Kissing Carrion
Page 45
—Just made me drink milk ’till I puked, made me puke again, made me keep drinking milk. She thought that’d get rid of the burning inside my mouth, and I guess she was right; I remember I was all swollen up for a week after, though. I mean, I could breathe, but I couldn’t eat for shit. (Pause) And I still hate fucking milk.

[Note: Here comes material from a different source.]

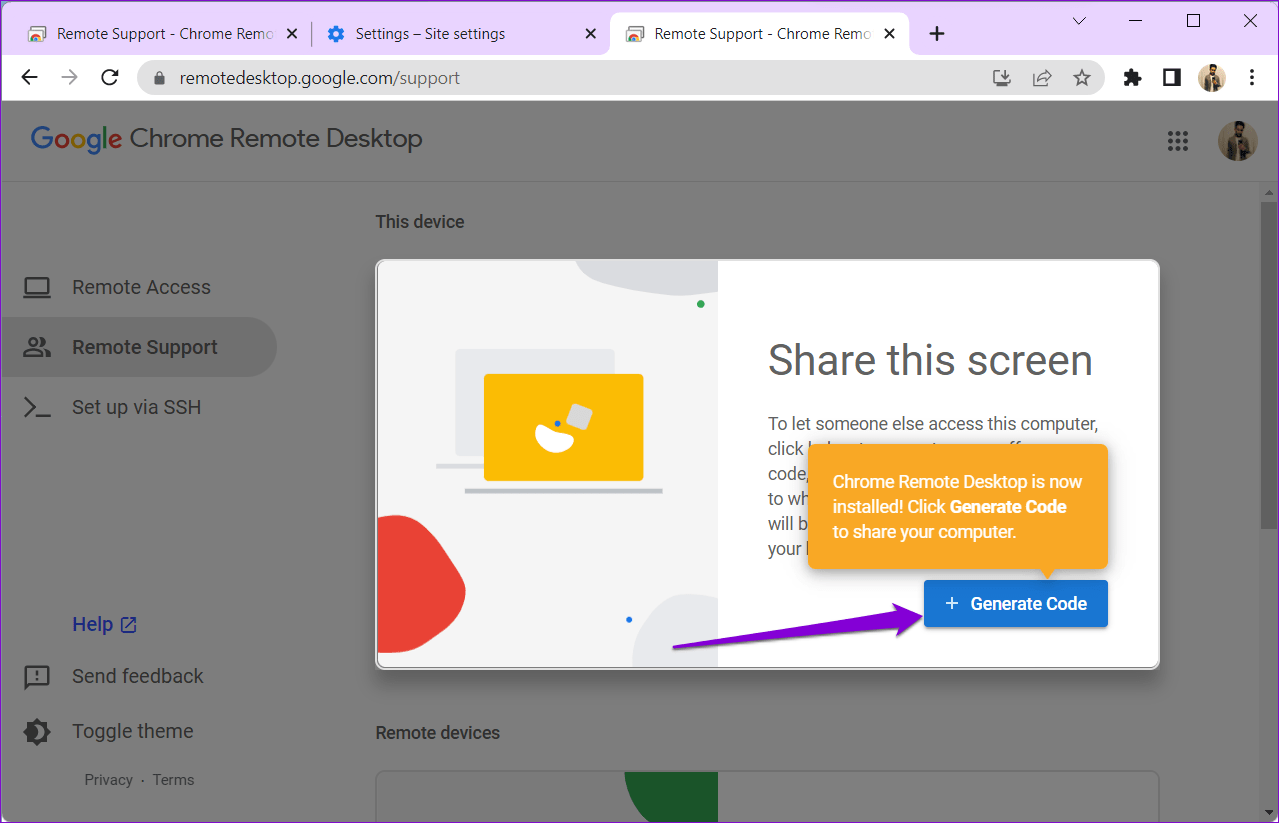Select Remote Access in the sidebar
This screenshot has width=1279, height=823.
click(x=140, y=287)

—So you’re working as a cleaner . . .
—Yeah. And I started my own service, right, ’cause I thought why not? I’m bonded, got a good record, so getting the licenses was easy enough. So, my third or fourth appointment, when I’m just settling into it—this guy was a lawyer, and he used to drink 24/7. Never a hair out of place, but you could smell it on him the minute you walked in, like he slept in a bathtub full’a vodka. Now, his regular day was Thursday, but when I come in, first thing I find out is he’d shot himself sometime the previous Friday.
So I call the cops, call the family; the M.E. comes and fixes time of death, means and method. It’s not a crime scene, ’cause no crime’s been committed; guy just checked out with this big-ass hunting rifle he kept in the closet, and the force of the thing was so heavy his whole skull sort of exploded, shot like ninety percent of his brain out the top of his head onto the carpet he was lying on and the wall behind. And he stinks. And the family are freaking out, A) ’cause they loved the guy and oh my God how could he do a thing like this, we never knew and blah blah blah, but B) ’cause they own the building, and they think they’re never gonna rent the place out after this.

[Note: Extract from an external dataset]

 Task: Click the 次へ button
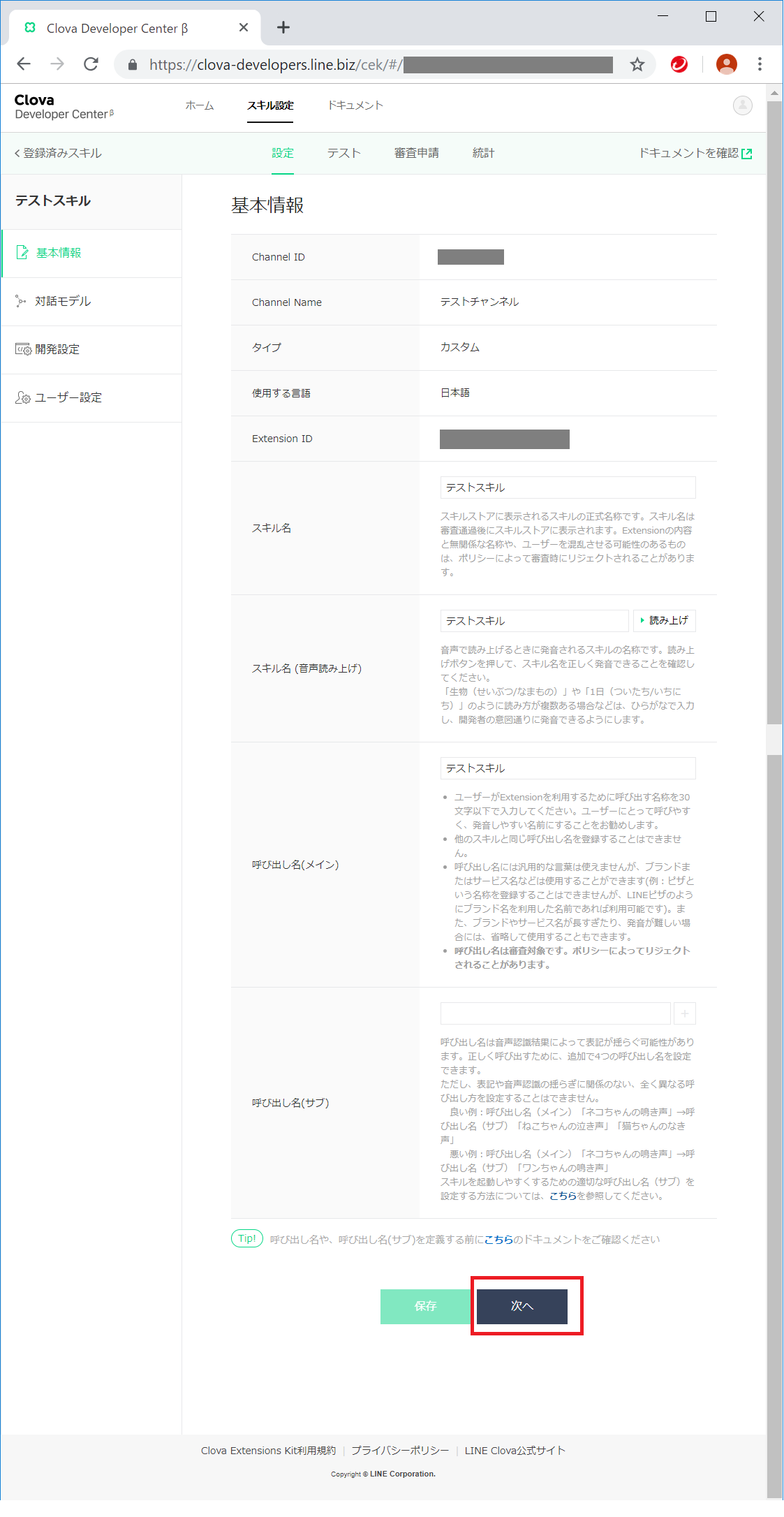[522, 1306]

So I said: “I could do it.” And they let me. And I did.
—How?
—Dumb fuckin’ luck, mainly, ’cause I did not know what I was getting into. First off, you got brain dried hard on everything, and when brain dries it’s just like epoxy or shit. Didn’t have time to find someplace to buy the kind of disposable haz-mat suits we wear now, with a breather and everything, so I did the whole thing in about three layers of clothes—some sweats, a pair of overalls, a big jogging suit over that, plus rubber boots and dishwashing gloves and a big scarf wrapped around my head. Thought I was gonna melt away in the heat, and I had to burn it all afterwards, anyway.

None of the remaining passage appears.